= Beginning of Section =
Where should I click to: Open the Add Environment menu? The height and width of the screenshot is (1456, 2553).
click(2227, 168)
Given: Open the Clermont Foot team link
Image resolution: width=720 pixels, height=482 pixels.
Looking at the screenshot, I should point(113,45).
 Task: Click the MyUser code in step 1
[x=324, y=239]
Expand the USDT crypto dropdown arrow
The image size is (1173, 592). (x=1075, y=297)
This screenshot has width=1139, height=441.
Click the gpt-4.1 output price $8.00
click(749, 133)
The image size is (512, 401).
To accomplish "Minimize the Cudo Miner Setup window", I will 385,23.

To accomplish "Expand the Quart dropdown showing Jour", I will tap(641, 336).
= End of Section =
# DIRECTIONS
Whenever a line above includes the string "accomplish", copy it.

# WORKED SOLUTION
To accomplish "Minimize the Cudo Miner Setup window", I will 385,23.
To accomplish "Expand the Quart dropdown showing Jour", I will tap(641, 336).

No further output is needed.